We’ve all seen it: beaches littered with plastic trash, with some floating about in the water. As if this is not bad enough, there’s actually far more than what the eye can see. As plastic debris is weathered by sunlight, tampered by marine life, and tossed around by waves, they break down into small particles, called microplastics. And we’re not even sure where they ultimately end up, or what the full extent of their damage really is, seeing as it would take 500-1,000 years for the substance to fully degrade.
In a mission to track down where the plastics go, members of Denmark-based international organization Plastic Change went to Kamilo Beach in Hawaii. The group used a Manta Trawl, a manta ray-inspired data collection device that skims the ocean surface for miles, gathering small plastic particles in a fine mesh net. They also collected water samples from different depths.

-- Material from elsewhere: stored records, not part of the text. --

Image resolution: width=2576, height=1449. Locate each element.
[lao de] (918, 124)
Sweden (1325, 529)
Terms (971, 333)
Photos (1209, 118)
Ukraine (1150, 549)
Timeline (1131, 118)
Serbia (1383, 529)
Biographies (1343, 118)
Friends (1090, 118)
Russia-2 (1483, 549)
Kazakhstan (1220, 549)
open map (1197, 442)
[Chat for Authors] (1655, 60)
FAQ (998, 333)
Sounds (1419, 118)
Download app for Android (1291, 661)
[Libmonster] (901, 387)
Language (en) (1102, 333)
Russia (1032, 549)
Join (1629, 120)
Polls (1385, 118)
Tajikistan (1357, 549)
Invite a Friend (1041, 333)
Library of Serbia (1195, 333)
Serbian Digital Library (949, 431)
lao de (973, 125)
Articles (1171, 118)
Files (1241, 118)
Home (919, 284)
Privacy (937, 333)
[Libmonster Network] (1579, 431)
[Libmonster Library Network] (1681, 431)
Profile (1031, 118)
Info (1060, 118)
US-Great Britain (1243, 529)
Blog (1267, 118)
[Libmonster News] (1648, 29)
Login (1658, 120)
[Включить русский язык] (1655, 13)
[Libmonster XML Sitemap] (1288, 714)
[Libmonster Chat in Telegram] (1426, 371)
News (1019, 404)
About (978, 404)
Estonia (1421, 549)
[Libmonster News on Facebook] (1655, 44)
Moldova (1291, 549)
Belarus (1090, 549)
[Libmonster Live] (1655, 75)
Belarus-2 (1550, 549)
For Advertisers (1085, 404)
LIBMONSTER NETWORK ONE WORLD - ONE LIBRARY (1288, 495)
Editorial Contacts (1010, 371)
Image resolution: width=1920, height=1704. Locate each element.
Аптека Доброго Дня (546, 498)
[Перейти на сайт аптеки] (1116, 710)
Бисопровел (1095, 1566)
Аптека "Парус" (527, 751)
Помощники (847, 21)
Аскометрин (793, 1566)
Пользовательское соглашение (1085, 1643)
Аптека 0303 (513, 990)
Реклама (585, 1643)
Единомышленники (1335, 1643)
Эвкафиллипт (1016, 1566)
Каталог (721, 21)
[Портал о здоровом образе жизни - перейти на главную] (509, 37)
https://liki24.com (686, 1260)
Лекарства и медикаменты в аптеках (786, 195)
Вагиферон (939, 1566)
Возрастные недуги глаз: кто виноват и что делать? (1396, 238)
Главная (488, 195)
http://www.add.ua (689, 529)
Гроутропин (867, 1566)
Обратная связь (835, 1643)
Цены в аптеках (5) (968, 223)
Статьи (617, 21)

The damage plastics inflict on global marine life is incalculable. There is an estimated 5.25 trillion pieces of plastic debris in the ocean, 269,000 tons of which float on the surface of the ocean while four billion plastic microfibers per square kilometer litter the deep sea. EcoWatch estimates that 40% of the world’s ocean surface is not even ocean anymore, but plastic debris.
According to Plastic Change, these numbers will double in the next ten years if we don’t act on it. Sustainable disposables are making their way into the market, albeit slowly. France recently announced they will be banning conventional plastics by 2020. Hopefully, more countries will follow suit.
Water is one of the most fundamental attributes that make life on Earth possible, which is why we look for signs of liquid water in other planets and celestial bodies. And for something undeniably vital to our very existence, we don’t seem to be treating it with the reverence it is owed.